(Stored records)
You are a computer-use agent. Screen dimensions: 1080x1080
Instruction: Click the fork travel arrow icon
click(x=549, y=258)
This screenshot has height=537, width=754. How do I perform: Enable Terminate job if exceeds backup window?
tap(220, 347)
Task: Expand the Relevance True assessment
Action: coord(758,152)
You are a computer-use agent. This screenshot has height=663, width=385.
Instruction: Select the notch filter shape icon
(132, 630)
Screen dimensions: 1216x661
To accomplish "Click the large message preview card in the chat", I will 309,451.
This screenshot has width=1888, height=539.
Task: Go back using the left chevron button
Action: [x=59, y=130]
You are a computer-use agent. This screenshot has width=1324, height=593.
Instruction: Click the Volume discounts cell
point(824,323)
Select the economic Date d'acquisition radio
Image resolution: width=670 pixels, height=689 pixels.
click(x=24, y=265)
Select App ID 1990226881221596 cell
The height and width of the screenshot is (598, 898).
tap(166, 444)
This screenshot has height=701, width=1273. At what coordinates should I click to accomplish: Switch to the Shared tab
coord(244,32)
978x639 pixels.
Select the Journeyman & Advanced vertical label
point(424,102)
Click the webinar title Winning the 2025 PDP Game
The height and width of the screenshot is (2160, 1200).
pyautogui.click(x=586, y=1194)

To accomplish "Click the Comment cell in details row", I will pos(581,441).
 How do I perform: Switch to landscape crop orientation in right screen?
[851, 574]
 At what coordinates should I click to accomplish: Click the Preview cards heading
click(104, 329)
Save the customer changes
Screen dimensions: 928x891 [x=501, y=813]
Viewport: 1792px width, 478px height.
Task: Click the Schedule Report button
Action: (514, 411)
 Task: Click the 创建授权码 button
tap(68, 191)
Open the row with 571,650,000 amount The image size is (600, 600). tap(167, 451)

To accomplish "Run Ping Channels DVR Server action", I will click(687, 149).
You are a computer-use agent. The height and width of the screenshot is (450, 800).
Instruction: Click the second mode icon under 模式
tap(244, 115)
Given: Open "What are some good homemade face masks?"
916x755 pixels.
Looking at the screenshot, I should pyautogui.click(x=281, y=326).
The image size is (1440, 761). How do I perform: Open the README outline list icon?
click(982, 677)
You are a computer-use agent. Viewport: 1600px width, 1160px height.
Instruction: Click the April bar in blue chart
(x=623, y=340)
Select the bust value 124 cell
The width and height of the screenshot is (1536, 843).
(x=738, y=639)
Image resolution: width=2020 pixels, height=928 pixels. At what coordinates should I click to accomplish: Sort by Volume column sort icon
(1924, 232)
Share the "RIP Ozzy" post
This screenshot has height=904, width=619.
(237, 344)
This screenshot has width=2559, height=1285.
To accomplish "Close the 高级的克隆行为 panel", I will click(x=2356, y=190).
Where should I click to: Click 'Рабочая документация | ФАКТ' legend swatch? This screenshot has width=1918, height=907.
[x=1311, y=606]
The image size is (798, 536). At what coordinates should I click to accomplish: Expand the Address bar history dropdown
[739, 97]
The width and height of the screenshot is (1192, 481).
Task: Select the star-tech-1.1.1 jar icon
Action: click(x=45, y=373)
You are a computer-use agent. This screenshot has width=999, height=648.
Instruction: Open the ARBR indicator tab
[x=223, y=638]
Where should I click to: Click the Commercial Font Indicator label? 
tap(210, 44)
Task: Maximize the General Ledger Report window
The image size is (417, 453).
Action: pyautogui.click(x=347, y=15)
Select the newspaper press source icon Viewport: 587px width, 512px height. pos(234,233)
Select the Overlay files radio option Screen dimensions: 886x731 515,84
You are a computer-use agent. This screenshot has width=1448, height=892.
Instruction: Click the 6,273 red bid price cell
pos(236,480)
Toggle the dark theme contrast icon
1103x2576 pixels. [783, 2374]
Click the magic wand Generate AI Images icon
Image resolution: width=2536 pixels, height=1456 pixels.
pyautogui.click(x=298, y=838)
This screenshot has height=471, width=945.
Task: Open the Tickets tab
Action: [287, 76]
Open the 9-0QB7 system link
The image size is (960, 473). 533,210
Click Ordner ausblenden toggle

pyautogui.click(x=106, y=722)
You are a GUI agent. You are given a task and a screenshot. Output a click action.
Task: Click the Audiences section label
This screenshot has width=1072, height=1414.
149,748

HOW TO COMPLETE THIS TASK: Transcribe the data above in full, exactly.

WRITTEN REPLY:
You are a computer-use agent. Screen dimensions: 1080x1080
Instruction: Click the fork travel arrow icon
click(x=549, y=258)
This screenshot has height=537, width=754. How do I perform: Enable Terminate job if exceeds backup window?
tap(220, 347)
Task: Expand the Relevance True assessment
Action: coord(758,152)
You are a computer-use agent. This screenshot has height=663, width=385.
Instruction: Select the notch filter shape icon
(132, 630)
Screen dimensions: 1216x661
To accomplish "Click the large message preview card in the chat", I will 309,451.
This screenshot has width=1888, height=539.
Task: Go back using the left chevron button
Action: [x=59, y=130]
You are a computer-use agent. This screenshot has width=1324, height=593.
Instruction: Click the Volume discounts cell
point(824,323)
Select the economic Date d'acquisition radio
Image resolution: width=670 pixels, height=689 pixels.
click(x=24, y=265)
Select App ID 1990226881221596 cell
The height and width of the screenshot is (598, 898).
tap(166, 444)
This screenshot has height=701, width=1273. At what coordinates should I click to accomplish: Switch to the Shared tab
coord(244,32)
978x639 pixels.
Select the Journeyman & Advanced vertical label
point(424,102)
Click the webinar title Winning the 2025 PDP Game
The height and width of the screenshot is (2160, 1200).
pyautogui.click(x=586, y=1194)

To accomplish "Click the Comment cell in details row", I will pos(581,441).
 How do I perform: Switch to landscape crop orientation in right screen?
[851, 574]
 At what coordinates should I click to accomplish: Click the Preview cards heading
click(104, 329)
Save the customer changes
Screen dimensions: 928x891 [x=501, y=813]
Viewport: 1792px width, 478px height.
Task: Click the Schedule Report button
Action: (514, 411)
 Task: Click the 创建授权码 button
tap(68, 191)
Open the row with 571,650,000 amount The image size is (600, 600). tap(167, 451)

To accomplish "Run Ping Channels DVR Server action", I will click(687, 149).
You are a computer-use agent. The height and width of the screenshot is (450, 800).
Instruction: Click the second mode icon under 模式
tap(244, 115)
Given: Open "What are some good homemade face masks?"
916x755 pixels.
Looking at the screenshot, I should pyautogui.click(x=281, y=326).
The image size is (1440, 761). How do I perform: Open the README outline list icon?
click(982, 677)
You are a computer-use agent. Viewport: 1600px width, 1160px height.
Instruction: Click the April bar in blue chart
(x=623, y=340)
Select the bust value 124 cell
The width and height of the screenshot is (1536, 843).
(x=738, y=639)
Image resolution: width=2020 pixels, height=928 pixels. At what coordinates should I click to accomplish: Sort by Volume column sort icon
(1924, 232)
Share the "RIP Ozzy" post
This screenshot has height=904, width=619.
(237, 344)
This screenshot has width=2559, height=1285.
To accomplish "Close the 高级的克隆行为 panel", I will click(x=2356, y=190).
Where should I click to: Click 'Рабочая документация | ФАКТ' legend swatch? This screenshot has width=1918, height=907.
[x=1311, y=606]
The image size is (798, 536). At what coordinates should I click to accomplish: Expand the Address bar history dropdown
[739, 97]
The width and height of the screenshot is (1192, 481).
Task: Select the star-tech-1.1.1 jar icon
Action: click(x=45, y=373)
You are a computer-use agent. This screenshot has width=999, height=648.
Instruction: Open the ARBR indicator tab
[x=223, y=638]
Where should I click to: Click the Commercial Font Indicator label? 
tap(210, 44)
Task: Maximize the General Ledger Report window
The image size is (417, 453).
Action: pyautogui.click(x=347, y=15)
Select the newspaper press source icon Viewport: 587px width, 512px height. pos(234,233)
Select the Overlay files radio option Screen dimensions: 886x731 515,84
You are a computer-use agent. This screenshot has width=1448, height=892.
Instruction: Click the 6,273 red bid price cell
pos(236,480)
Toggle the dark theme contrast icon
1103x2576 pixels. [783, 2374]
Click the magic wand Generate AI Images icon
Image resolution: width=2536 pixels, height=1456 pixels.
pyautogui.click(x=298, y=838)
This screenshot has height=471, width=945.
Task: Open the Tickets tab
Action: [287, 76]
Open the 9-0QB7 system link
The image size is (960, 473). 533,210
Click Ordner ausblenden toggle

pyautogui.click(x=106, y=722)
You are a GUI agent. You are given a task and a screenshot. Output a click action.
Task: Click the Audiences section label
This screenshot has width=1072, height=1414.
149,748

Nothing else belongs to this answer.